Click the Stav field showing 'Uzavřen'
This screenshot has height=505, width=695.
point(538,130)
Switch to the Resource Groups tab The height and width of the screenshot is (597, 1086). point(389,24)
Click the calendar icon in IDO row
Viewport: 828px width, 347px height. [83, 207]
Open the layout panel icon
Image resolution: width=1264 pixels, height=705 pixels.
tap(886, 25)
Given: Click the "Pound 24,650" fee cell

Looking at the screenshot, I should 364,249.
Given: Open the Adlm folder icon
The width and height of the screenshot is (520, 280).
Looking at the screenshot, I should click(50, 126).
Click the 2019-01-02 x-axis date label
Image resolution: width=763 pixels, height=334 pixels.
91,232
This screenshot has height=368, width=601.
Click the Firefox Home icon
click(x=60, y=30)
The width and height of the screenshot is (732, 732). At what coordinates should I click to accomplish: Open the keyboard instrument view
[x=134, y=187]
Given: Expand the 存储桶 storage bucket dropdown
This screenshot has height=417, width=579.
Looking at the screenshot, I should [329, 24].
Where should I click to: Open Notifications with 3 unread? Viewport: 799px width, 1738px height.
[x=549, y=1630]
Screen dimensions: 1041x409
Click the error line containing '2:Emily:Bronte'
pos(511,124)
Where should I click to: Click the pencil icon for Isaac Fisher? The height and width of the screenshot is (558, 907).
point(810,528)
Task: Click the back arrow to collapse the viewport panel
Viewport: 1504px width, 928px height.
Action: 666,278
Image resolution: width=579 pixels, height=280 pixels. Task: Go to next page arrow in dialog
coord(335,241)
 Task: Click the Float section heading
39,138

§ **WHAT THIS TASK INVOLVES**
Repeat, character for character, the lines of the material above from the line with "Image resolution: width=763" through the line with "Given: Expand the 存储桶 storage bucket dropdown".

§ **OUTPUT**
Image resolution: width=763 pixels, height=334 pixels.
91,232
This screenshot has height=368, width=601.
Click the Firefox Home icon
click(x=60, y=30)
The width and height of the screenshot is (732, 732). At what coordinates should I click to accomplish: Open the keyboard instrument view
[x=134, y=187]
Given: Expand the 存储桶 storage bucket dropdown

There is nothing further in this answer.